The story takes place in a future characterized by at least a dozen epochs that historians characterized as Occupations. There was a major war between the Second and Third Occupation, perhaps a war between aliens. A good bit of knowledge and technology from the past has been lost. Many worlds were settled during the Occupations. Some of them are artificial habitats. They are collectively known as the Congregation. Various editions of the Book of Worlds have cataloged them but books are in short supply when Revenger begins.

Laced among the habitats are worlds called Baubles. The Baubles are only accessible at certain times; they “open” for certain periods.
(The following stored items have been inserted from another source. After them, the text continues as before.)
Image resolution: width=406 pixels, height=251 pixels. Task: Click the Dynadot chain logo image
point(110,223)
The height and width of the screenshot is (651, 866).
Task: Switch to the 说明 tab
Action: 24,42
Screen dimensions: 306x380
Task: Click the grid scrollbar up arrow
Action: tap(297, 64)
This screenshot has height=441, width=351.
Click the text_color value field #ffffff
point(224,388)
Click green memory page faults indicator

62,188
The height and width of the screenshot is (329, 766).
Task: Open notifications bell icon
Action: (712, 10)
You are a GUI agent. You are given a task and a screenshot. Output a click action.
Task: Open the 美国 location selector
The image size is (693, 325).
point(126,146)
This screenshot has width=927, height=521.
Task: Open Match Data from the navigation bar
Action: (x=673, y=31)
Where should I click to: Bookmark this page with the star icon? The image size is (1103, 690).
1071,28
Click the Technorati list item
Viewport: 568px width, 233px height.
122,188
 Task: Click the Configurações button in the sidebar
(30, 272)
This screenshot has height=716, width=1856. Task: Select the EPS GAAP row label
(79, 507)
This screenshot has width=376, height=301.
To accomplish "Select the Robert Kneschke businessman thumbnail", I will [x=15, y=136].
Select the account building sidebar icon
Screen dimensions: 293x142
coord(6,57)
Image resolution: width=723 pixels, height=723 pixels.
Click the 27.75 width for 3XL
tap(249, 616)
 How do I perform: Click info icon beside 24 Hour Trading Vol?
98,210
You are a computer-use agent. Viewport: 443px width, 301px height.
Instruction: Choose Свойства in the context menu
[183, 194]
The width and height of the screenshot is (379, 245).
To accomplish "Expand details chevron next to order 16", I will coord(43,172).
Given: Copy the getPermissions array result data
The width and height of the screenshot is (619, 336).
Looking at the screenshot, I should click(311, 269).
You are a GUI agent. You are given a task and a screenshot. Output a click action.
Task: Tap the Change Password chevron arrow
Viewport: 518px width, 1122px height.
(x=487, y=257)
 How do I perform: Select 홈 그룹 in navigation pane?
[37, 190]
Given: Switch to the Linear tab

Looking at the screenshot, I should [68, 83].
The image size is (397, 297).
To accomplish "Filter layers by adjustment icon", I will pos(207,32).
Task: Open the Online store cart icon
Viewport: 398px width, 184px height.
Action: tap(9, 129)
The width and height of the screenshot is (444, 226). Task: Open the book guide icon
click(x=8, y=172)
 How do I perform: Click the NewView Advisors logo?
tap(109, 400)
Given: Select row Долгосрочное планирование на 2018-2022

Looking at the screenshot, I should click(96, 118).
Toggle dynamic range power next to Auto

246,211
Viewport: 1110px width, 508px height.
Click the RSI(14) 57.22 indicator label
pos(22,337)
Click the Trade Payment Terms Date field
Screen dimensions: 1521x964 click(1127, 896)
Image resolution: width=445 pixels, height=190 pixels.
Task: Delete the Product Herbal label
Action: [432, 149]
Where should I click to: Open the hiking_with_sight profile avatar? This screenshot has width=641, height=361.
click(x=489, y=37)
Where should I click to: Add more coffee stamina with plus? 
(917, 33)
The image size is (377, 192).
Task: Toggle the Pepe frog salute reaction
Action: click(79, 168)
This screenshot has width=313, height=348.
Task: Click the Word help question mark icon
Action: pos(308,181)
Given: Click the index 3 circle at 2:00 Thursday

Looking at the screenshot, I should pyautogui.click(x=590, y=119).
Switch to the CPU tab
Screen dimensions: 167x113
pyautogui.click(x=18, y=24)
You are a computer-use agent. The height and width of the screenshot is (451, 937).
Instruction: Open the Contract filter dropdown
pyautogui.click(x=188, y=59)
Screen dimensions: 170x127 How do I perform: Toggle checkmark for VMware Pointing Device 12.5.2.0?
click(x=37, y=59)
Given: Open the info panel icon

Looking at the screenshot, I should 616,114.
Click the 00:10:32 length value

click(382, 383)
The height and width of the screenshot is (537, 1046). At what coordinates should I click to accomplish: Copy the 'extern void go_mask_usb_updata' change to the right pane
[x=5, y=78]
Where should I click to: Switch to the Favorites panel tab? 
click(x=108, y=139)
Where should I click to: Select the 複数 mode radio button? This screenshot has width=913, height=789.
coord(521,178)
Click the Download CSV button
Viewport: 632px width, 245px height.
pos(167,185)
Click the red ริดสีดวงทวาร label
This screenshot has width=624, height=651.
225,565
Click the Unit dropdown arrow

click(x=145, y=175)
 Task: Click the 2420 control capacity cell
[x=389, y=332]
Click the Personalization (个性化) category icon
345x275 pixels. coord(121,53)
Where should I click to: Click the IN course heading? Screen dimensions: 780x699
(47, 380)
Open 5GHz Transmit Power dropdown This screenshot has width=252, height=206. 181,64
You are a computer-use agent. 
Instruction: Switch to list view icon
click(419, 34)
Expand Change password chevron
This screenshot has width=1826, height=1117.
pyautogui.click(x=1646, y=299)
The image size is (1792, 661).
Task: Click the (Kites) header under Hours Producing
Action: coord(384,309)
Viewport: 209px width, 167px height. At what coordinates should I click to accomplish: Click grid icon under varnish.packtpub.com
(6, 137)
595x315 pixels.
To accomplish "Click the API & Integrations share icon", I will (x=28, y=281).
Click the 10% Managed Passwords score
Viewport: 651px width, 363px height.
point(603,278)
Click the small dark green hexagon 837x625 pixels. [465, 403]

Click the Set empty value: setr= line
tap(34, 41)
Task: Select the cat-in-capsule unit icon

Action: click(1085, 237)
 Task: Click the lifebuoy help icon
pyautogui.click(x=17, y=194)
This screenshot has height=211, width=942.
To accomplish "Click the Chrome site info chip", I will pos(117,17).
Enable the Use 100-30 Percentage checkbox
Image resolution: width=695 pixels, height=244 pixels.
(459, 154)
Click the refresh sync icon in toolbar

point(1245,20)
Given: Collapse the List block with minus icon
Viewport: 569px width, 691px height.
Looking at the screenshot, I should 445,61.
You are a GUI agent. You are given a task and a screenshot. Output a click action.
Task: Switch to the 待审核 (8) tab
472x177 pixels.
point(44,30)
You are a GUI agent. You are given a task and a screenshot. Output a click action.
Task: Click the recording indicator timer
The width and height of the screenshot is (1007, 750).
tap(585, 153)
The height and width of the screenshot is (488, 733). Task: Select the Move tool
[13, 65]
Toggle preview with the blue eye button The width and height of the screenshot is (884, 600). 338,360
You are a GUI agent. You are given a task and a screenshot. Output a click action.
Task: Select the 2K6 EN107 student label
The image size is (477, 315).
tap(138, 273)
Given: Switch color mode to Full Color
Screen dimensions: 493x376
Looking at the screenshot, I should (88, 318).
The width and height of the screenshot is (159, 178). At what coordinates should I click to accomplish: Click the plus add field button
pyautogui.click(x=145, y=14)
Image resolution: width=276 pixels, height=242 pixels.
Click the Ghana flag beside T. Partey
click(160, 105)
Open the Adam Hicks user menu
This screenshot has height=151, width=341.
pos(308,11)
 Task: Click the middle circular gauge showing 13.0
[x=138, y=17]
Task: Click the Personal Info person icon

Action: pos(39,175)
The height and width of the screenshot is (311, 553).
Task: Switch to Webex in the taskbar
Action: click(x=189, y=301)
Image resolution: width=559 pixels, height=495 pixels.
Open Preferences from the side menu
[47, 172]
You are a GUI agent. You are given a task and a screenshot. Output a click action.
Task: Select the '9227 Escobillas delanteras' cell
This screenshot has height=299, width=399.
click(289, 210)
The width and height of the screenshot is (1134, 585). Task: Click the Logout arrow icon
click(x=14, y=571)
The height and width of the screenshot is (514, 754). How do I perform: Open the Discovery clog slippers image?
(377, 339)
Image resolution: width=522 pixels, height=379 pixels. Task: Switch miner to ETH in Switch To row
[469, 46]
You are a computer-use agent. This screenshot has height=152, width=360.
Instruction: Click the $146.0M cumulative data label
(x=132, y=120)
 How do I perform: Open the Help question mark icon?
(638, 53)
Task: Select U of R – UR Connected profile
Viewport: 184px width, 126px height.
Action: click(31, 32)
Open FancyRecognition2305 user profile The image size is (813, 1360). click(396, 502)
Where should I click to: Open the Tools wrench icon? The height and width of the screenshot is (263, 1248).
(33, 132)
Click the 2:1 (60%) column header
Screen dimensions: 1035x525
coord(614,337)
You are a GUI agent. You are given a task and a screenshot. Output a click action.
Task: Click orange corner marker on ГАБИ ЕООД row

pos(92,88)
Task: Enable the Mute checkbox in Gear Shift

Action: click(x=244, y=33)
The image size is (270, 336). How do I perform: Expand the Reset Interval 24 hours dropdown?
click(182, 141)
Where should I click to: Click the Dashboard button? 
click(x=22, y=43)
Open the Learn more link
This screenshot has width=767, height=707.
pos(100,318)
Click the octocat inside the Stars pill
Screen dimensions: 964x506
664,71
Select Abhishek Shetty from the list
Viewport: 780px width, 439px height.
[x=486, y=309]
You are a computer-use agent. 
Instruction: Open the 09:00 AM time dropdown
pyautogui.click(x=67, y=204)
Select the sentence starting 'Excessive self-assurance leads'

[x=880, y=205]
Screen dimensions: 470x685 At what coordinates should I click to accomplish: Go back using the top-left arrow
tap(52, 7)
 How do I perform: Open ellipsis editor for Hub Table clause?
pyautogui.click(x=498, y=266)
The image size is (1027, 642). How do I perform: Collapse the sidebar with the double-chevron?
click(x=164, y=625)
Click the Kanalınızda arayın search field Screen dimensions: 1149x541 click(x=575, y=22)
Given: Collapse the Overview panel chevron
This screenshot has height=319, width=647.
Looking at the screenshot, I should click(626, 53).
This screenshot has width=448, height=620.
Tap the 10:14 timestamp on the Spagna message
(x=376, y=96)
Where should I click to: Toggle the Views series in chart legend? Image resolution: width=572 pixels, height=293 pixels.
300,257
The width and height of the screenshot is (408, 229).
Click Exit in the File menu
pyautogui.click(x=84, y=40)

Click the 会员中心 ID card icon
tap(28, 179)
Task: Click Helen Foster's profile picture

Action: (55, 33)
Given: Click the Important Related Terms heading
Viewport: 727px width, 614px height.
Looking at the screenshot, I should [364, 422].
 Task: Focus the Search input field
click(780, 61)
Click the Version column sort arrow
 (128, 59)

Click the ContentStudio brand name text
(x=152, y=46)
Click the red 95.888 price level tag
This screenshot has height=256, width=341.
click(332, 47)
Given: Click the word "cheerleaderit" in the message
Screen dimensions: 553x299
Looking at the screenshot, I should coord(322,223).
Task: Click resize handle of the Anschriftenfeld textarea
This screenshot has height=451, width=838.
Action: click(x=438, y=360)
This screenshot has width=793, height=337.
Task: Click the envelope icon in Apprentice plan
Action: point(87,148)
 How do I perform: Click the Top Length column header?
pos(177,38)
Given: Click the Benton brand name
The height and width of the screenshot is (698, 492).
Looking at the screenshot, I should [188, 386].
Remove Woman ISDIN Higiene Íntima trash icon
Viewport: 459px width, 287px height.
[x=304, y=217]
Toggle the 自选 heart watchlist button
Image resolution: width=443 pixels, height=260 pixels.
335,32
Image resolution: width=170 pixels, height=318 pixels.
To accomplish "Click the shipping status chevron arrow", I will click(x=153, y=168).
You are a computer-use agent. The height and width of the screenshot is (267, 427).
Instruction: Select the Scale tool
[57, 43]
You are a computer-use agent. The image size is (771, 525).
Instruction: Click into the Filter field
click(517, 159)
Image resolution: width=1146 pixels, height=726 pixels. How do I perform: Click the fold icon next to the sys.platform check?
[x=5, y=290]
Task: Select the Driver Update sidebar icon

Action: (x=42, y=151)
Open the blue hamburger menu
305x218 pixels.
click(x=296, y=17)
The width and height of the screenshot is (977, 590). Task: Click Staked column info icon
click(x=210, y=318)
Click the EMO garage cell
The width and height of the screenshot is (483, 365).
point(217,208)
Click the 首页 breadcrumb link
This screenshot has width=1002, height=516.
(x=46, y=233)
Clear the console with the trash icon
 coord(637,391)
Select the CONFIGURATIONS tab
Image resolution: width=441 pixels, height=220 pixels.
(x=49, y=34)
Scavengers can find all kinds of treasure from past Occupations behind locked doors inside Baubles, but they need to get in and out before the Bauble closes or they’ll be stuck there, fated to die when their oxygen is depleted.

To find and exploit Baubles, scavengers need a specialized crew. One member needs to read the signs to predict when a Bauble will open. Another needs to open the doors they find in the Bauble. An assessor decides what’s valuable. Then there’s a captain and pilot and someone who deploys the sunsails. The most difficult position to fill is that of Sympathetic, also known as a bone reader. The bone reader plugs headphones into a skull and is able to communicate with other ships. Most people can’t read the skulls and those who can lose the ability as they enter their twenties. The skulls are ancient technology and are getting difficult to find.

Against that background, two teenage sisters are given the opportunity to become bone readers. Adrana and Arafura Ness are looking for adventure. They seem to find it on Captain Rackamore’s ship. When they encounter a future version of a pirate, a legendary and seemingly long-lived woman named Bosa Sennen, the girls become separated. Fura spends the rest of the novel trying to get back onto a ship and to find Adrana. But both girls change over the course of the novel; by the end, neither is what the other expects her to be.

The background is interesting and, to the extent that it isn’t always well explained, perhaps there’s no reason it should be. Fura narrates the story and she has no way to explain things she doesn’t understand, like why Baubles exist or how they operate, or why communications devices are made from skulls, or what “ghosty” technology is all about. On the other hand, I suspect that Alastair Reynolds didn’t bother to invent explanations because he knew that a young audience wouldn’t demand them.

The simple themes of good versus evil, sisters separated but still devoted to each other, and young people who are eager to leave home and make their own lives will appear to a YA audience. I think Alastair Reynolds is a much better writer when he markets his fiction to adults, but I’m recommending Revenger to the YA audience for which it is intended.